Derzeit explodiert das Angebot an sogenannten Casual Games, also an einfachen Spielen auch für "Nicht-Spieler". Sie werden für Mini-Beträge aus dem Netz geladen und vor allem auf Nintendos DS oder der Wii gespielt, aber auch auf dem normalen Heim-PC. Brettspiel-Ideen-Adaptionen passen hier perfekt hinein, und sorgen für frische Ideen jenseits vom ewiggleichen Jump&Run oder Rumgeschieße. "Sie sind oft klüger und witziger, und bieten daher die Spielideen, die den Computer-Blockbustern manchmal fehlen", sagt Friese.

Der Spieleautor sieht die Portierungen auf Spielkonsolen aber nicht als das Ende des haptischen Gesellschaftsspiels. Ganz im Gegenteil: "Brettspiele, die es online gibt, verkaufen sich besser", sagt er.

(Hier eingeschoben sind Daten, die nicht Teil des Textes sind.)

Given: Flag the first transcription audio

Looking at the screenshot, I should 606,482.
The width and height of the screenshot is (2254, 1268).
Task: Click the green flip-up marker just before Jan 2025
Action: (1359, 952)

Auf der Konsole oder im Internet lässt sich ein geliebtes Brettspiel zu jeder Tages- oder Nachtzeit spielen, ohne dass man sich verabreden muss, entweder gegen Computergegner oder Online-Spieler aus allen Teilen der Welt. 

Dabei treffen unterschiedliche Spielertypen aufeinander: Während die einen einfach nur ein neues Spiel testen wollen, bevor sie es kaufen, finden sich auch etliche "Profi-Brettspieler", denen es am Rechner einfach schneller geht, wenn niemand Spielgeld zählen muss und sich teilweise mehrere Spiele parallel spielen lassen. Doch auch hier zeigt sich mitunter die soziale Unverbindlichkeit virtueller Netzwerke: Schlechte Verlierer loggen sich aus dem Spiele-Portal aus, wenn sie merken, dass es für sie nichts mehr zu gewinnen gibt. In der Brettspielrealität am Küchentisch ist das Entkommen nicht so einfach, und die nächste Ladung Bier geht meist auf Kosten des ehrlichen Verlierers.